Turbine war in dieser Saison der FLYERALARM Frauen-Bundesliga zusammen mit der SGS Essen und dem SC Sand der letzte Verein, der nicht Teil eines Profiteams im Männerfußball ist - und belegte am Ende Rang vier hinter dem VfL Wolfsburg, dem FC Bayern München und Eintracht Frankfurt. Damit hat Potsdam nur ganz knapp und erst am letzten Spieltag nach zehnjähriger Abstinenz die Rückkehr auf die internationale Bühne verpasst.

"Stolz, Teil dieses Teams zu sein"

"Was die Mädels dennoch in dieser Spielzeit geleistet haben, ist gar nicht hoch genug einzuschätzen", betont Heinrichs. "Kurz vor der Ziellinie sind wir ausgeknockt worden. Aber wir stehen wieder auf und werden stärker als vorher zurückkommen. Es macht mich wahnsinnig stolz, Teil dieses Teams zu sein. Wir werden auch weiterhin versuchen, alle Widerstände zu überwinden."

Der 53-Jährige erinnert sich gerne an die Erfolge in der Vergangenheit, in der Turbine nahezu jedes Jahr etwas zu feiern hatte: "Wir haben damals zu den absoluten Topteams in Deutschland und Europa gezählt. Wir hatten großartige Spielerinnen, die auf Vereinsebene alles gewonnen haben, was sie gewinnen konnten. Conny Pohlers, Anja Mittag, Nadine Keßler, Ariane Hingst - und viele, viele weitere."

"Aus wenig viel machen"

Verantwortlich zu jener Zeit war Bernd Schröder, der von 1971 bis 2016 für Turbine tätig war: 40 Jahre als Trainer, fünf Jahre als Manager. Seitdem ist er Ehrenpräsident. Ein Leben für den Frauenfußball, ein Leben für Turbine Potsdam. Auch wenn sein Baby schon längst erwachsen geworden ist, kann der 79-Jährige nicht loslassen. Kürzlich hat er sich überreden lassen, Mentor eines ganz neuen Trainingsprojekts zu sein.

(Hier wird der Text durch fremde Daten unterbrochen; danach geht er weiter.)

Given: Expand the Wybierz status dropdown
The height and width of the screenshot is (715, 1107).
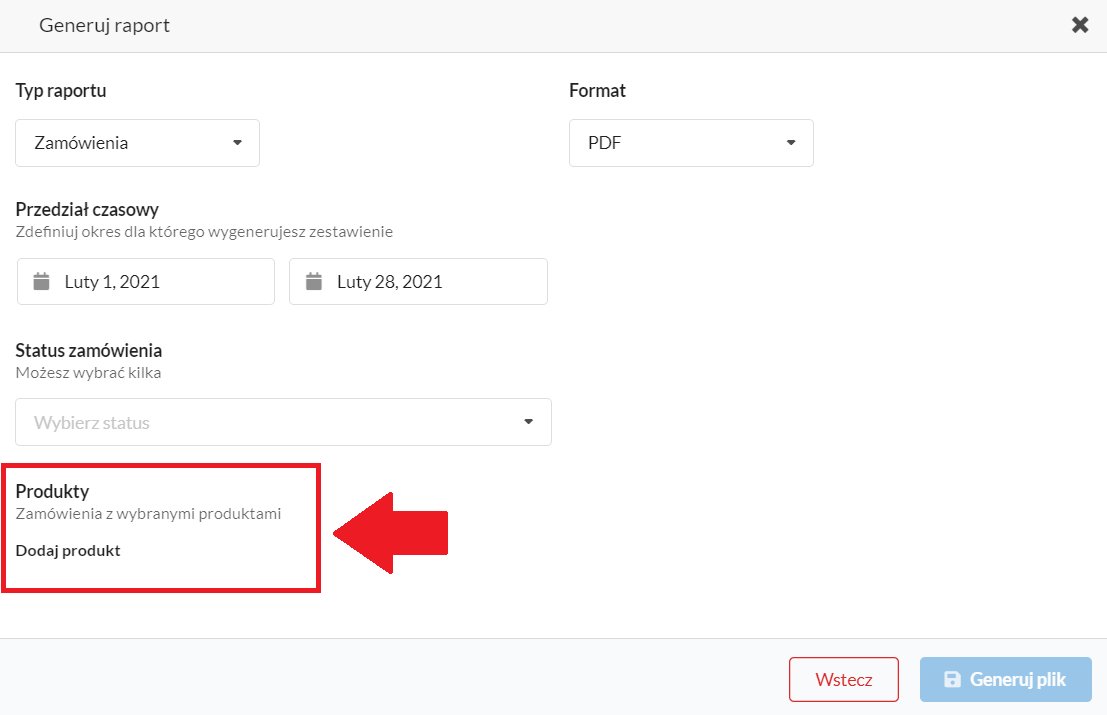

"Ich will nicht zu viel darüber verraten", sagt Schröder. "Aber ich bin zuversichtlich, dass wir es auf diesem Weg schaffen können, in vier oder fünf Jahren den Abstand auf Wolfsburg und München zu verkürzen - auch, wenn man die finanziellen Möglichkeiten überhaupt nicht vergleichen kann. Wir müssen eben andere Wege suchen und finden. Ich bin davon überzeugt, dass man auch aus wenig viel machen kann."

"Wir haben hart gearbeitet"

Ein wenig verrät Schröder dann aber doch. Es geht um eine extrem intensive Nachwuchsförderung. Im besten Fall sollen drei bis vier Spielerinnen auf dem Weg den Sprung in die Bundesliga-Mannschaft schaffen - pro Jahr. Turbine will sein Wissen im Frauenfußball wieder bündeln. "Früher hatten wir hier die ganze Welt zu Gast, weil alle sehen wollten, wie wir es machen. Wir müssen es wieder schaffen, eine ähnliche Rolle einzunehmen. Denn da liegt unsere Kompetenz", betont Schöder.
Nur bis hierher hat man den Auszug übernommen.